Son vitalismos desde abajo que saltan a la superficie e interpelan a la política de partidos e instituciones. No es solo haber sobrevivido y seguir sobreviviendo, los pibes saltan y también se dan su vida, una vida buena. No es un pedido restringido a las necesidades básicas: asumen con el cuerpo sus derechos y los expresan de una forman tan enérgica que los demás miran y aplauden. Esos pibes que pueden hablar de ocio, de espacios y abismos, de tiempos muertos, abundancias, goces y bajones. No están dispuestos a resignar esa riqueza existencial. La resistencia es también habitar otros espacios y tiempos.

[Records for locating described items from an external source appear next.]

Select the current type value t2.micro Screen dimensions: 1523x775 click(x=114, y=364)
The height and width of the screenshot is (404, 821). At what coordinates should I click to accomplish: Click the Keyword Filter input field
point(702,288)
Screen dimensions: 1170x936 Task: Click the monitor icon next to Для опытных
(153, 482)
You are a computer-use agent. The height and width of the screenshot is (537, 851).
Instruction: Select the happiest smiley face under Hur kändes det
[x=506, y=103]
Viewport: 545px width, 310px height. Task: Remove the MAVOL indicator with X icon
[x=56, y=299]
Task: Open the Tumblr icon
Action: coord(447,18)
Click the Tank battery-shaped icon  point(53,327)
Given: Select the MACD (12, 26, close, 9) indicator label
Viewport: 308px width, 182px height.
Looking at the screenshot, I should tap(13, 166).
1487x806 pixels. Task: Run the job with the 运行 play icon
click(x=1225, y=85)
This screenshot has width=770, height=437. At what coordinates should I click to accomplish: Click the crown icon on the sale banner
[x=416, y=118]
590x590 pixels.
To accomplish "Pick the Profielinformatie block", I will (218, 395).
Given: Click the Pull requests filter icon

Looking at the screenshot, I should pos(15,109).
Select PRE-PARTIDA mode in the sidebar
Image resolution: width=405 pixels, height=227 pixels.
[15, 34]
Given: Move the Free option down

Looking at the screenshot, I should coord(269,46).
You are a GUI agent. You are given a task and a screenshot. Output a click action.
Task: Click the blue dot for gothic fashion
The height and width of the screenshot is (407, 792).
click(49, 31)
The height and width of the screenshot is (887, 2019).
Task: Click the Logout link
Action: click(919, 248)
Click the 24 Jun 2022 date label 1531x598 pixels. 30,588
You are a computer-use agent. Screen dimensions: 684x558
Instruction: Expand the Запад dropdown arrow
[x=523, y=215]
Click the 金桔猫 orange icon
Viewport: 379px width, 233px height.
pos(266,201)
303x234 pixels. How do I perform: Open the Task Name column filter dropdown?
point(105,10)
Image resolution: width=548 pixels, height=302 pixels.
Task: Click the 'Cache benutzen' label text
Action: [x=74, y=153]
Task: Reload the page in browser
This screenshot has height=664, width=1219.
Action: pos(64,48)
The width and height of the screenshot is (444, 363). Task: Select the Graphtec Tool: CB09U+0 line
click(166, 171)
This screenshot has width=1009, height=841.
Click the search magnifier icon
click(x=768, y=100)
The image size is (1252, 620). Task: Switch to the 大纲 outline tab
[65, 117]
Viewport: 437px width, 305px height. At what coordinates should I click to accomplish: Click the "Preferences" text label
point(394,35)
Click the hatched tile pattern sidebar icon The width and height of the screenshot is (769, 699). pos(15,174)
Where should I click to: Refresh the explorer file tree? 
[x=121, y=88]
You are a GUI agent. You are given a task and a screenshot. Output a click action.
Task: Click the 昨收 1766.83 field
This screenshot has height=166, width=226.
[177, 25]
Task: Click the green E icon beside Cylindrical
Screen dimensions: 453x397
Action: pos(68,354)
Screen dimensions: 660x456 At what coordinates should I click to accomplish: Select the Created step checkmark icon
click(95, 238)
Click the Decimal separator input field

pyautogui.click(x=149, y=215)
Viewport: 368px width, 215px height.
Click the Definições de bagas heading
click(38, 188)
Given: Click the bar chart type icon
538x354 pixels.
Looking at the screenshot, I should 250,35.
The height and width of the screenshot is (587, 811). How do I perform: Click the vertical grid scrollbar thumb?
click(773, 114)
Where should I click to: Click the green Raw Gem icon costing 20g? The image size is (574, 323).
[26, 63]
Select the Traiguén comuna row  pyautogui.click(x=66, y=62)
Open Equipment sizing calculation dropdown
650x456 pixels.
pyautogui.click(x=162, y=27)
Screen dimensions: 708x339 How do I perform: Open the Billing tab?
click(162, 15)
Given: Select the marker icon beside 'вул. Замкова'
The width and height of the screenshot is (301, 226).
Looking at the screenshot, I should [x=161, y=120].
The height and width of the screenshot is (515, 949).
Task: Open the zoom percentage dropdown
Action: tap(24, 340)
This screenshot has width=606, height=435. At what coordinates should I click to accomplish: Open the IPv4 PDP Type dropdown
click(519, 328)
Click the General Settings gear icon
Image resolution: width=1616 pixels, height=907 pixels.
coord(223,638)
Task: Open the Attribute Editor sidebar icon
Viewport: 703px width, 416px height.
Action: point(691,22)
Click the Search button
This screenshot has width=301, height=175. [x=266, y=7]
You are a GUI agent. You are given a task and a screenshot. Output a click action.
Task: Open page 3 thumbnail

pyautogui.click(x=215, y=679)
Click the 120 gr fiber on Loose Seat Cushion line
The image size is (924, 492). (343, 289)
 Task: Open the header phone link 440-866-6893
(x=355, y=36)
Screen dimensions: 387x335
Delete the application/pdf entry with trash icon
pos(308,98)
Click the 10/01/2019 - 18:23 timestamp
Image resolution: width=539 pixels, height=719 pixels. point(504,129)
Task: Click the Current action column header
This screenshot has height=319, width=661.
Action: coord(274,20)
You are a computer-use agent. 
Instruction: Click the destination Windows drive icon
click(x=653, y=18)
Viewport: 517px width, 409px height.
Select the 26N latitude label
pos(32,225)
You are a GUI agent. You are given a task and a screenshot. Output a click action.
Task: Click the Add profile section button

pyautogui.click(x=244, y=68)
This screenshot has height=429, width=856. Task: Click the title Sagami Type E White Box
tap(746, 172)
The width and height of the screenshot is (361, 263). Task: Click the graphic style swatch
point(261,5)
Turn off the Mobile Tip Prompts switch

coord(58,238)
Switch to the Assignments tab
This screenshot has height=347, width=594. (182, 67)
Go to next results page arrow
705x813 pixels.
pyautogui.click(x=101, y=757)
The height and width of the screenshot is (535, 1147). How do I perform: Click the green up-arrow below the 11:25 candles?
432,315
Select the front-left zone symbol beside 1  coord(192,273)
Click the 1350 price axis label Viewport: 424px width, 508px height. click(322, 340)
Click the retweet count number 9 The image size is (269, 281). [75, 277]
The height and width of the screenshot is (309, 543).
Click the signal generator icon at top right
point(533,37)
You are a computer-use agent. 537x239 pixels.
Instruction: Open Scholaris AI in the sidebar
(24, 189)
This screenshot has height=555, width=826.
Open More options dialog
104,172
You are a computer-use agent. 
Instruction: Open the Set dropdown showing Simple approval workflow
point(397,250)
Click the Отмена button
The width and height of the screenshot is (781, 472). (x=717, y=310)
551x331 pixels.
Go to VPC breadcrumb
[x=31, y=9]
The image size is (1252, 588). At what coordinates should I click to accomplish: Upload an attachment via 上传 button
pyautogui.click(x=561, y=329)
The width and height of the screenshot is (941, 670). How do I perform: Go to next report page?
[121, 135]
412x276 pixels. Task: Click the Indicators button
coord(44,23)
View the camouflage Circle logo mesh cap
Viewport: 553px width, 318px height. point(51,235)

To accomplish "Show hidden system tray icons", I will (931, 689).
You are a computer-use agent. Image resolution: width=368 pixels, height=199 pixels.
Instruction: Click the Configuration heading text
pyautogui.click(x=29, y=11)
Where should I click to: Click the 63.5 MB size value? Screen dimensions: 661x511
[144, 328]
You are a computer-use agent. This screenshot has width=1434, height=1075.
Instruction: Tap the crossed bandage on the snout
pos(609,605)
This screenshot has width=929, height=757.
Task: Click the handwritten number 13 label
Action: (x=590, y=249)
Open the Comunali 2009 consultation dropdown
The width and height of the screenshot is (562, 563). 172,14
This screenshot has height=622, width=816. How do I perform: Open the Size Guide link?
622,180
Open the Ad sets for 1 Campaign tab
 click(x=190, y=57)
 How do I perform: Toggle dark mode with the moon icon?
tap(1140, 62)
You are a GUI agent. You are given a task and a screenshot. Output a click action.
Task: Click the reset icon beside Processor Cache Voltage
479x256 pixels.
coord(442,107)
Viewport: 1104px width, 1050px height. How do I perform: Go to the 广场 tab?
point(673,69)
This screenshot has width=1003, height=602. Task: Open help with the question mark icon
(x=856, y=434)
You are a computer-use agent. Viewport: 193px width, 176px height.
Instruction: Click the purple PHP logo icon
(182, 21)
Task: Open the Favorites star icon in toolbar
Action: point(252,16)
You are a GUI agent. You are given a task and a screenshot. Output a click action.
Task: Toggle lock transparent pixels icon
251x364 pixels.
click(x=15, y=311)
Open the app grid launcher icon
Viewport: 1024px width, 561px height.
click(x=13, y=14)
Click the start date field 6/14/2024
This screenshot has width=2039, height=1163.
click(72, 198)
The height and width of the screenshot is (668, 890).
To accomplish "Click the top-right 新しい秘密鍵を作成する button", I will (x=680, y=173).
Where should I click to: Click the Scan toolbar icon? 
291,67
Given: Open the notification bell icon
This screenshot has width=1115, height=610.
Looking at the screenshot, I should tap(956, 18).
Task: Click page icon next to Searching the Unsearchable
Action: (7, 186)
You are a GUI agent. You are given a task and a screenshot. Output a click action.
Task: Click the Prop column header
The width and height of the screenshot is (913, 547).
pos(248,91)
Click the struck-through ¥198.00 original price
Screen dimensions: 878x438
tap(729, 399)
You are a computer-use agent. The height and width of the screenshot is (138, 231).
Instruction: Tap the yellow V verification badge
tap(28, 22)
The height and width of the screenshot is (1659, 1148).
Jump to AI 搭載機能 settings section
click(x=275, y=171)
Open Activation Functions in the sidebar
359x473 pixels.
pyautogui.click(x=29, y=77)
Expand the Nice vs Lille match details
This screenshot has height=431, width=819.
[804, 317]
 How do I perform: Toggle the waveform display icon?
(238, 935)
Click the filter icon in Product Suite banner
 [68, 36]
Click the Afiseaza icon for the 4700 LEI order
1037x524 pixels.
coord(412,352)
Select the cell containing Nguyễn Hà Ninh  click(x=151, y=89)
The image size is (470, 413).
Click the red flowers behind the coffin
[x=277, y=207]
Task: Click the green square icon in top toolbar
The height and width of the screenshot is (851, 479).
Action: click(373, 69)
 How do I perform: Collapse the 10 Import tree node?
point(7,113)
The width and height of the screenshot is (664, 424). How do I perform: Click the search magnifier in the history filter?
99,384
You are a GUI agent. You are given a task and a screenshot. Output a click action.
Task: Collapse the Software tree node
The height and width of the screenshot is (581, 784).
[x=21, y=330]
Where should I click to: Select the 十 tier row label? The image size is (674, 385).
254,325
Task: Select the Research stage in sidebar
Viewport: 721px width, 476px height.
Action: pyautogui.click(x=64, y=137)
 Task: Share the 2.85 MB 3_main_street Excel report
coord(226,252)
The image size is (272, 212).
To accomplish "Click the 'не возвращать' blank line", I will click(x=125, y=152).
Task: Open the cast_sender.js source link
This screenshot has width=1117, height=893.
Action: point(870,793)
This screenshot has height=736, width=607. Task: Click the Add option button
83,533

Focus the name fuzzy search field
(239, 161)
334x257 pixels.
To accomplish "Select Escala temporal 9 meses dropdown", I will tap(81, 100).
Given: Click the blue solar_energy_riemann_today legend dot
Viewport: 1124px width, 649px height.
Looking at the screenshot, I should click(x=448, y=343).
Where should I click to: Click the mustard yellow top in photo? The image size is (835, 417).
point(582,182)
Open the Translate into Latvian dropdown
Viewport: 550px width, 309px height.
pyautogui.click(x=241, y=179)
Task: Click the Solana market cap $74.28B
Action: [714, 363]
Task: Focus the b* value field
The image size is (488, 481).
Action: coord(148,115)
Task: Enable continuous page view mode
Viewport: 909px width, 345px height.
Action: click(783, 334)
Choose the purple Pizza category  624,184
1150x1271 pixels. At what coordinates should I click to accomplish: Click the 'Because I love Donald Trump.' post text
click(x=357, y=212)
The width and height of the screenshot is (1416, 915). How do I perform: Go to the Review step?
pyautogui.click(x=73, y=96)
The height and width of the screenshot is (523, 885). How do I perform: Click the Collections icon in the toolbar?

Los pibes se abrazan en un parate. Alrededor, también hay abrazos y saludos finales. Todos se van yendo, se disgregan y, sin embargo, el Monumento no parece quedar vacío. Es como un agujero donde el dolor alcanza un punto de invención que se abre en otras posibilidades. Los reformadores de códigos proponen una adecuación normativa, la recomposición de estructuras operativas, modernización tecnológica y actualización logística. Hay que prevenir, acondicionar para el nuevo escenario y sanear el “despropósito normativo” que permitió la democracia: legitimar desde los marcos regulatorios las actuaciones fuera de la ley e impedir las “evaluaciones de lesa humanidad” que se hacen desde la Justicia para llevar adelante juicios contra los represores. Pero esos pibes no se quedan quietos, la memoria es un cuerpo que los baila.